The first week of October was the annual writing retreat at Bambu resort, in Spain. It was a fantastic week of writing, discussing projects and meeting new people. Unlike the previous two years, I stopped to really enjoy both the retreat and Spain in general. Part of this is the serious lack of ‘other’ work I’ve done in years past that kept me stupidly buried.
Over the last few years, I’ve had to take stock of who I am, what I’m capable of, and where I want to go. It’s been a scary, sometimes overwhelming, journey.
And now, there’s a new aspect to the journey. Thanks to the woo-woo.
It began with a massage. My shoulder was bothering me, and since one of the participants was getting a massage, I decided to go ahead and splurge with one, too. Little did I know…
We weren’t very far into it before my lovely, bohemian, flowy masseuse said, “You need to let go. You’re so worried about saying things that would hurt people’s feelings, you hold onto those emotions and words. They lodge in your throat, get trapped at the base of your skull, and then you develop physical problems. And by not telling them what they need to hear, you’re keeping them from learning, from progressing on their own journeys. You need to share, let go, and let them take their path.”

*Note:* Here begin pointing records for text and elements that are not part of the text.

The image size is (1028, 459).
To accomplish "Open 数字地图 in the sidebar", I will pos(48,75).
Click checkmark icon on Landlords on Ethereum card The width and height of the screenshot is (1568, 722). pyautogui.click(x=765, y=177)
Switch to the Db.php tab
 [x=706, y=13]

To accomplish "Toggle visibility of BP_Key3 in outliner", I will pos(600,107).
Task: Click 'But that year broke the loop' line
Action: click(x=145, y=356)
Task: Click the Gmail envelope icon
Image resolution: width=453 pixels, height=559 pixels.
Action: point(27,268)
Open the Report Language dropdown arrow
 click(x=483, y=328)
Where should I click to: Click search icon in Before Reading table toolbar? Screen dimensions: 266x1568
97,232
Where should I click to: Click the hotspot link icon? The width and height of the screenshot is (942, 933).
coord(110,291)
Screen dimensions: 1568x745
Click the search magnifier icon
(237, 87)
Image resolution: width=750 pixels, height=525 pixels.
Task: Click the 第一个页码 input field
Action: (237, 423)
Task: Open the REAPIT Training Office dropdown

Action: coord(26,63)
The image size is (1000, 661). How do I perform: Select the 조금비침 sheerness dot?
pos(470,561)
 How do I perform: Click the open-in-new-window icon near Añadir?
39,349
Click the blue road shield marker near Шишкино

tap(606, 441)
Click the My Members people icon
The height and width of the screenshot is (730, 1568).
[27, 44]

And then there was stuff about letting my mom do the same; not trying so hard to take care of her or worrying about her path. (sorry, mom)
That was the first massage. It felt so amazing, I went for another. And then, Nic surprised me with a third the day before we headed back to the UK. That third one, the lovely masseuse pressed harder, focused more, and explained how all this stuff I’m keeping in is poisoning me; lodging in my throat, in my shoulders, in my liver and kidneys. So much emotion, so much fear and worry. By trying so hard to take care of others and avoid confrontation, my body is pulling itself apart internally.
So, I’m doing a lot of pondering. I feel like it’s a call to the next path of understanding, but I admit, I’m not entirely sure how to proceed. I think the one place I’ll be starting is here, on a long neglected blog. I developed a fear of expressing myself, of letting out my words via writing (the most natural way for me) because I didn’t want repercussions or confrontation. Suddenly, I’m not willing to stifle that part of myself anymore.
If holding everything inside is slowly destroying me, I’d damn well better learn how to … let go.